Can clean energy and aesthetics coexist?

Credits: Andrew Pogue

When Elon Musk became co-founder of Tesla in 2003, he wasn’t the only one who wanted to accelerate the transition to electric vehicles. Numerous manufacturers understood, just as he did, that the market for clean cars was a blue ocean, as they say in the jargon, an area where there was a lot to gain.

The example of Tesla: beauty and innovation

Someone had even preceded him. Let’s think, for example, of Toyota and its Prius, the first mass-produced hybrid car, whose history dates back to 1997. The model had broken down the frontier between fossil fuel vehicles and new generation cars, projecting in some way the automotive world into the future. The Prius, however, had a serious flaw, which Musk and his collaborators in Tesla noticed immediately: it was ugly.
That’s why the mission of the pointed T became to produce strictly electric cars that also had a satisfying design for the eye, which as we know always wants its share.

Tesla Model 3 and Toyota Prius (Image: Performance Drive)
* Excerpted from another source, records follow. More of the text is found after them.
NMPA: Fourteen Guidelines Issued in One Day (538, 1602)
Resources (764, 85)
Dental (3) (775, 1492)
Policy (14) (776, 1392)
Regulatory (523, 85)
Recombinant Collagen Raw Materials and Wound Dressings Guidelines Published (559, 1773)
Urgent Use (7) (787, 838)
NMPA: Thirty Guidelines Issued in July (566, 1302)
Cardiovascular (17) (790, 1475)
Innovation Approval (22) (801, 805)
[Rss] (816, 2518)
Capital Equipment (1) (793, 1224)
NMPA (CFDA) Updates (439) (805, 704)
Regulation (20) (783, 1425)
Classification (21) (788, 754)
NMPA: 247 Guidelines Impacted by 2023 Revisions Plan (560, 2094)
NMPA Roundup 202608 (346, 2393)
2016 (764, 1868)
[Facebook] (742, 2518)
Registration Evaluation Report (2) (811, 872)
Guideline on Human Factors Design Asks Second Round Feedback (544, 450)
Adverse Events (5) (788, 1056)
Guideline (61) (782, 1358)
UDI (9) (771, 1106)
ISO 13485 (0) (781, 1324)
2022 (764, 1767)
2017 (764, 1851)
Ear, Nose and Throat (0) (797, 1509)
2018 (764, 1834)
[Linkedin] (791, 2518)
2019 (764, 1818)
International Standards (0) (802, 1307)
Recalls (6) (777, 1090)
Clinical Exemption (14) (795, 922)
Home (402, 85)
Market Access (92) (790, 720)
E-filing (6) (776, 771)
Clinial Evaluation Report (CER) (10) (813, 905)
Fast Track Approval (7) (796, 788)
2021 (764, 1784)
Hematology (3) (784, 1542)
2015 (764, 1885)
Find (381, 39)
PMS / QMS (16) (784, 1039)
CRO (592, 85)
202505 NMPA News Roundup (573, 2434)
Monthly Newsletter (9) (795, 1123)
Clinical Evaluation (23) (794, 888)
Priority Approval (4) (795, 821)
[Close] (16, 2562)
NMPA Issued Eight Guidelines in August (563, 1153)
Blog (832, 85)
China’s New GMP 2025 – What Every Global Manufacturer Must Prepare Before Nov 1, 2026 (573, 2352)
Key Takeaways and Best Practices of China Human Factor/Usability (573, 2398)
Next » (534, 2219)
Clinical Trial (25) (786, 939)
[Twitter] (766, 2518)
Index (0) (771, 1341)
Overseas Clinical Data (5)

What impact for clean energy?

The question brought to light by Tesla is not secondary. Having established that there is no alternative to the ecological transition, if we want to prevent our planet from imploding, we must find a way to make the transition to clean energy positive and acceptable to all. The aesthetic side can play a key role in this. Humans are much more willing to accept something beautiful over something that is undoubtedly useful but not very satisfying to the eye.
Last year some Italian creatives presented their own clean city project, during the Innovation Cloud fair in Rome, imagining a possible face for the smart cities of 2050. Although undoubtedly futuristic, that concept presented a very valid idea of a beautiful and clean city.

Photo: Apple

In fact, it was possible to see hi-tech bell towers that allowed for the refueling of electric vehicles; zero-impact treadmills to facilitate pedestrian mobility; a deep interconnection between buildings through architectural plug-ins and functional street furniture – which relentlessly stores energy and enables data connectivity – and a transparent road surface from which it was possible to observe vehicular traffic, relegated underground to lanes forbidden to pedestrians and velocipedes.
At the current stage, a reality like this is still a dream, but planning and the involvement of urban planning and landscaping professionals in the transitional work can help us achieve such ambitious goals. Combining the useful and the pleasant is possible, but the decision makers must really want it.